Don't know what to put on your resume? Click through to find out what 9 resume boosters can help any college student!

Awards & scholarships

You have received an award for your excellent grades? You made it to the Dean’s list? You received a scholarship for a paper you have submitted? Add it to your resume! Awards and scholarship show dedication and hard work, two qualities that any employer wants in an employee. They are especially important if you received an award that is within your field of study. They show how great you are, so don’t you dare hide them somewhere in your closet!

Related: The Ultimate Guide to Getting A’s in College

Study abroad experience

Did you study abroad for a semester or more? Make sure to add that to your resume too! Studying abroad shows open-mindedness and independence. Traveling is always something to put forward. It means you are not afraid of challenges and of taking risks, you know how to handle things on your own, and you are open to other cultures and people! All of those qualities are highly sought after, especially once you finish college. It’s something that can make you stand out from other candidates, as not everyone has the same opportunity. Some universities abroad are extremely selective, so if you made it in, it’s even more impressive!

Voluntary experience

You thought you had no experience? Think again! Just because it isn’t paid experience doesn’t mean it’s not valid.

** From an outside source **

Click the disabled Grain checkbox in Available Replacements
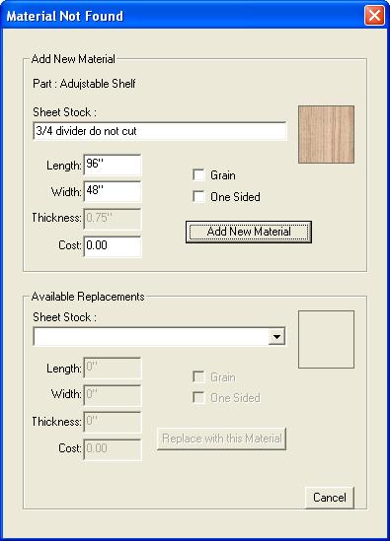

You can learn a lot from voluntary work, so if you have done it in the past, make sure to add that to your resume!  I had a hard time at first crafting my own because I didn’t realize that I could still shine even if I didn’t have as much experience as other people. But employers aren’t necessarily looking for experience. They are looking for skills. If you show that you do have those skills, you have just as much a chance at landing the job or the internship as the next person! And volunteer work is just as good as a paid position. It shows you are willing to help others and open-mindedness.

Your blog

Do you have a blog? Then that’s a HUGE resume booster! If you are majoring in something regarding the Web, that’s an even bigger bonus. As a communications major, my blog is definitely what made me stand out from the crowd when I interviewed for internships. You gain so many skills from blogging, and that’s definitely something you should be putting forward! Even if your blog has nothing to do with your major, there are still ways you can present it as a plus! Blogging shows time management and organization skills, creativity, and a lot of hard work. Those are all essential skills, no matter what the job you’re applying to is!

Extracurriculars

Just like blogging, extracurriculars can be a major resume booster. They’re a proof of time management and organization skills, allow you to get hands-on experience in the field you want to work in, connect with different people, improve your social skills, and it can really show your valuable work ethic. All of those are assets in the workplace. Extracurriculars that are directly linked to your field of study are even more important because they can become valuable experience that you will need once you get out of college.

Internships

Whether they’re paid or not, internships are a SUPER important thing to add to your resume! Since they are hands-on experience directly in your field, they are even more valuable than your work experience in retail (or any other part-time job that you get as a teenager/college student, really)! Internships are a great opportunity to make connections and to learn what it is really like in the field. They make you learn further than you do while sitting in a class and studying! They can become an asset and can be the deal-breaker when it comes to getting the position you’re after.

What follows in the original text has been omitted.